## [Required work]
**1.** From the hospital blog post, copy the part that opens with the words containing "Monday we got" and closes with "the same school.".
**2.** Translate this sentence from the hospital blog post into Spanish: "Then we toured the sanitation area, which has only one autoclave in it for the whole hospital."

═════ Reading text ═════

Monday we got about 500 asthma surveys back from one of the schools. I was very impressed with the response rate of the survey. I figured more kids would "forget" to give it to their parents or just forget to bring it back in. With so many surveys, Conrad and I started furiously entering all the data into excel. Each survey has about 15-20 things for us to report (name, age, wt, ht, asthma sx in the last year and last month, ER visits, other allergic reactions, symptomatic triggers, etc etc etc), and with all those surveys we have ALOT of work to do. Oh and mind you, the surveys are all in vietnamese, and sometimes people don't check the boxes but just write whatever they want in the margin. So it's very time consuming and will continue to be this whole week. Especially since today we got another 250 from the same school.
In addition to the asthma data entry, we are also finishing up the infection control and hand hygiene part of our project. Yesterday we went to 7 of the wards to find out how many patients, parents and beds were in each room. Also to see if there was hand sanitizer or a sink w/soap (which there is not in any of the patient rooms, just one sink area for the entire floor) and more importantly if anyone (patients, parents or hospital personnel) were using them before/after contact with patients. The general consensus throughout the hospital is no one really washes their hands before or after touching patients, and out of the 7 wards, I think 2 or 3 of them actually had hand sanitizer bottles in the rooms. Also, the hospital is VERY overcrowded. Way more patients than beds (this was the case in every department, except surgery). The respiratory floor was insane. 57 patients scattered among the 28 beds on the floor. Two beds had 3 patients in them, and these beds are about 50-60% the size of an American pediatric hospital bed.
Today we went around the hospital with one of the infection control administrators, who we have been spending much more time with lately (since the Uncle Ho day). She comes to our English lectures, so her English is decent which was very helpful. We started by touring the laboratory facilities, which are meager at best. They process about 400-500 blood chemistries a day, 300 CBCs, and 10 cultures a day. They have a room with ladies who physically clean a ton of test tubes and one lady who types and cross blood by smears and slides. They have a fridge for their stored packed red blood cells for transfusions (probably had about 10-15 250cc packs in it). They have a shortage of blood right now, pay people USD $10 for a donation, and encourage family donation. Then we toured the sanitation area, which has only one autoclave in it for the whole hospital. One washer, one dryer (all donated). One room with 3 ladies, who physically cut big sheets of cotton into balls, which are then used throughout the hospital to sterilize the skin before labs. Crazy.

═════ Given data ═════

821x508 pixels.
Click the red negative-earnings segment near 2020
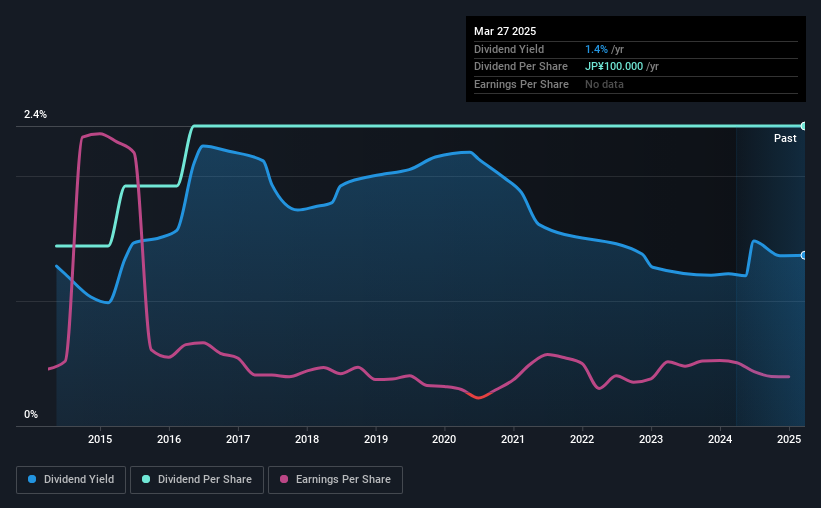click(478, 396)
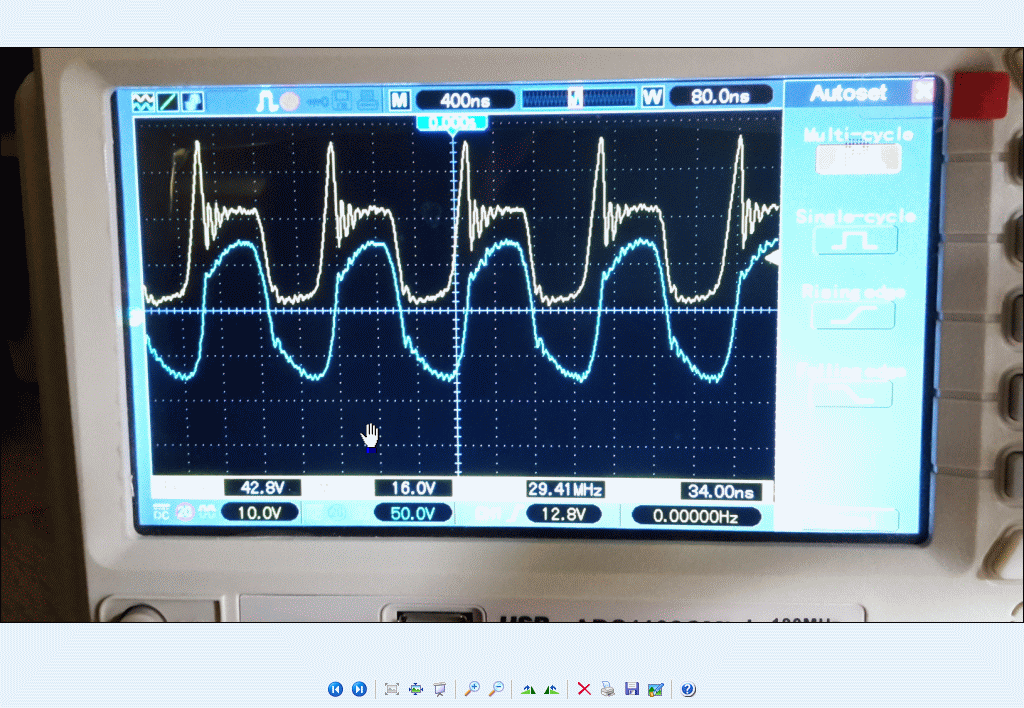The height and width of the screenshot is (708, 1024).
Task: Click the 29.41MHz frequency readout
Action: click(565, 489)
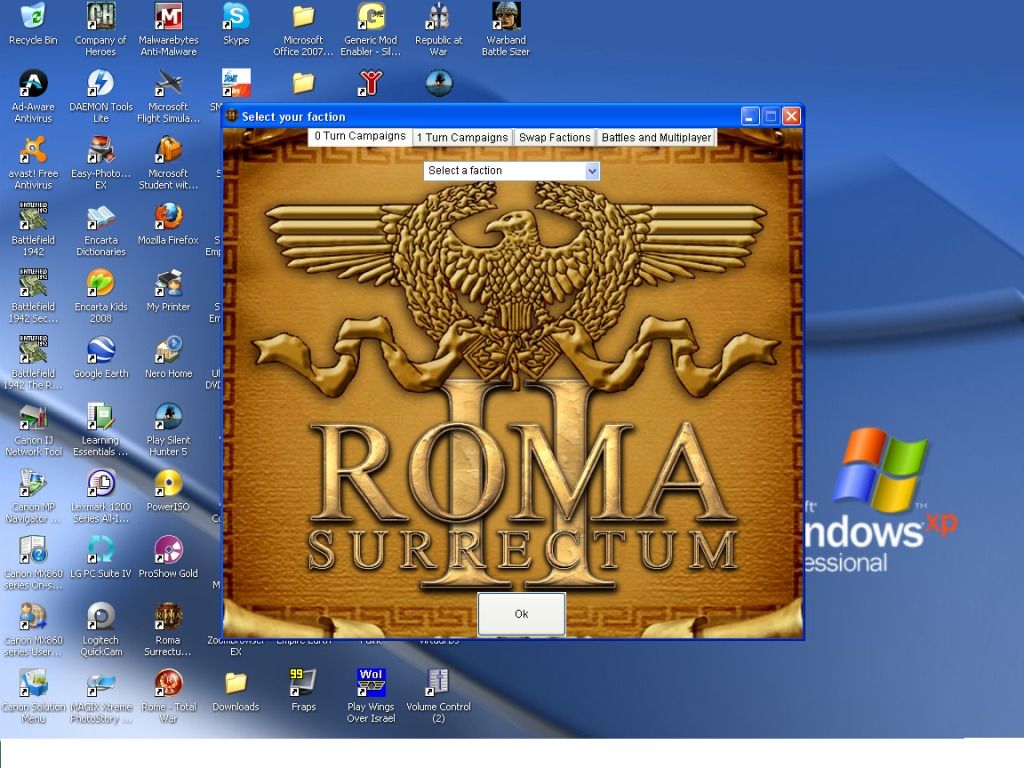Screen dimensions: 1024x768
Task: Launch the Warband Battle Sizer icon
Action: [506, 18]

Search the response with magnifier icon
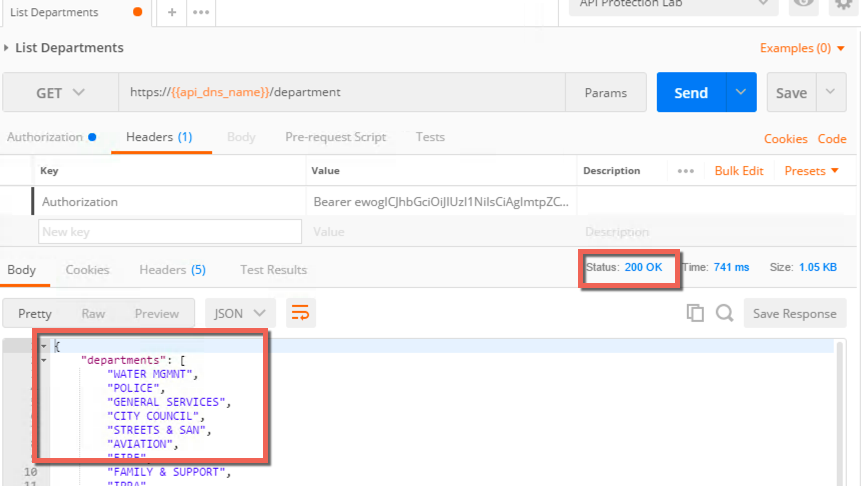pyautogui.click(x=724, y=313)

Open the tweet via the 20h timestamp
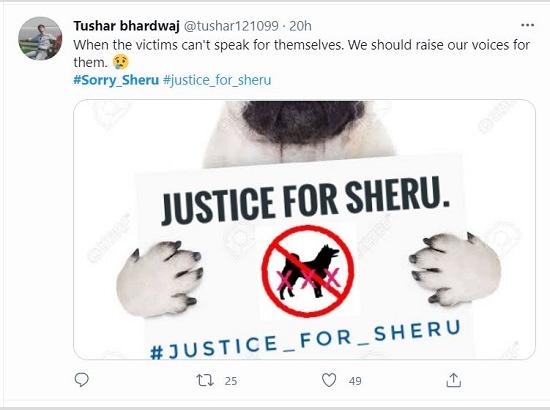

═════

## [Task-by-task outputs]
**1.**
Monday we got about 500 asthma surveys back from one of the schools. I was very impressed with the response rate of the survey. I figured more kids would "forget" to give it to their parents or just forget to bring it back in. With so many surveys, Conrad and I started furiously entering all the data into excel. Each survey has about 15-20 things for us to report (name, age, wt, ht, asthma sx in the last year and last month, ER visits, other allergic reactions, symptomatic triggers, etc etc etc), and with all those surveys we have ALOT of work to do. Oh and mind you, the surveys are all in vietnamese, and sometimes people don't check the boxes but just write whatever they want in the margin. So it's very time consuming and will continue to be this whole week. Especially since today we got another 250 from the same school.

**2.** Luego recorrimos el área de saneamiento, que tiene solo un autoclave para todo el hospital.